Cegah Kegaduhan, Perusakan Peraga Kampanye Harus Diusut

Safari
Cegah Kegaduhan, Perusakan Peraga Kampanye Harus Diusut
Atribut partai Demokrat dirusak saat kedatangan mantan Presiden SBY

Jakarta, HanTer - Pengamat politik dari Universitas Bunda Mulia (UBM) Silvanus Alvin dan Direktur Lembaga Kajian Pemilu Indonesia (LKPI) Arifin Nur Cahyo meminta aparat penegak hukum untuk mengusut kasus perusakan bendera partai politik di Pekanbaru dan di Cinajur, Jawa Barat.

Dengan demikian, ujar keduanya kepada Harian Terbit, Senin (17/12/2018), ingga keadilan bisa ditegakkan bagi siapapun yang merasa dizolimi. Penegakan hukum juga dilakukan agar kasus lokal tersebut tidak merembet ke nasional yang bisa merugikan semua pihak. 

"Jangan sampai terulang perusakan alat peraga. Kita harus menghargai hak orang untuk berpolitik. Tindakan vandalisme seperti itu perlu diusut oleh polisi. Cari tahu pelaku dan ungkap apa motifnya. Jangan sampai kasus ini hanya sentimen lokal, tapi dibawa jadi masalah nasional yang memperlebar persaudaraan sebangsa setanah air," papar Silvanus.

Dramatisir

Arifin Nur Cahyo juga mengatakan, perusakan alat peraga kampanye jangan didramatisir. Karena banyak juga alat peraga kampanye yang merusak seperti di paku di pohon, di tempel sembarangan dan lainnya. Oleh karenanya perusakan alat kampanye Partai Demokrat dan Nasdem tidak perlu didramatir seolah olah kasus besar dan terstruktur.

"Jangan buat masyarakat yang fanantik menjadi terpicu untuk tindakan balas dendam. Karena suka atau tidak suka sudah biasa terjadi di masyakarat," jelasnya. 

Arifin menuturkan, adanya perusakan alat kampanye jangan digiring membuat masyarakat takut. Oleh karena itu penegak hukum tangka saja oknumnya dan telusuri. Selain itu partai yang menjadi korban perusakan juga untuk tidak lebay. Jika memang pengrusakan atas faktor like and dislike maka bisa di selesaikan secara kekeluarga sekaligus memberikan edukasi tentang politik kepada masyarakat.

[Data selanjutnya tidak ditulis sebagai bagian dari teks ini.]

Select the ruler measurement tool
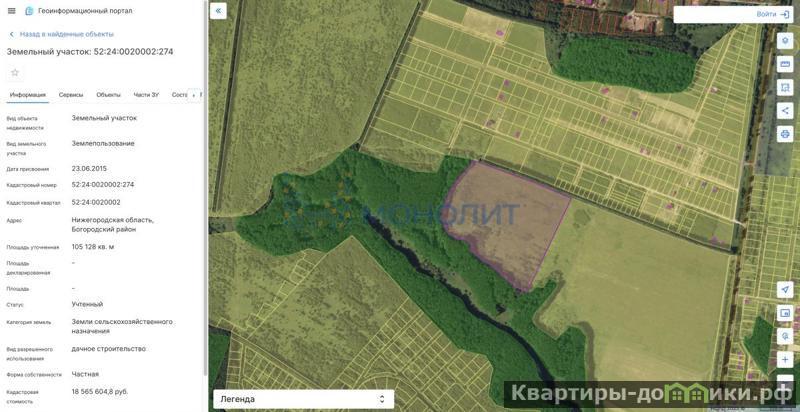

"Parpol juga harus berkaca bahwa ada alat peraga mereka yang mengganggu ketertiban umum. Seperti memasang di sejumlah tempat yang dilarang. Apakah parrpol yang melanggar pemasangan juga harus di tangkap? " paparnya.

Namun demikian, sambung Arifin, kasus perusakan alat peraga Partai Demokrat dan Nasdem harus diselesaikan secara hukum sehingga tidak memperkeruh suasana. Penegak hukum harus menelusuri dengan serius jika memang ada mobilisasi. Karena hal tersebut sangat berbahaya.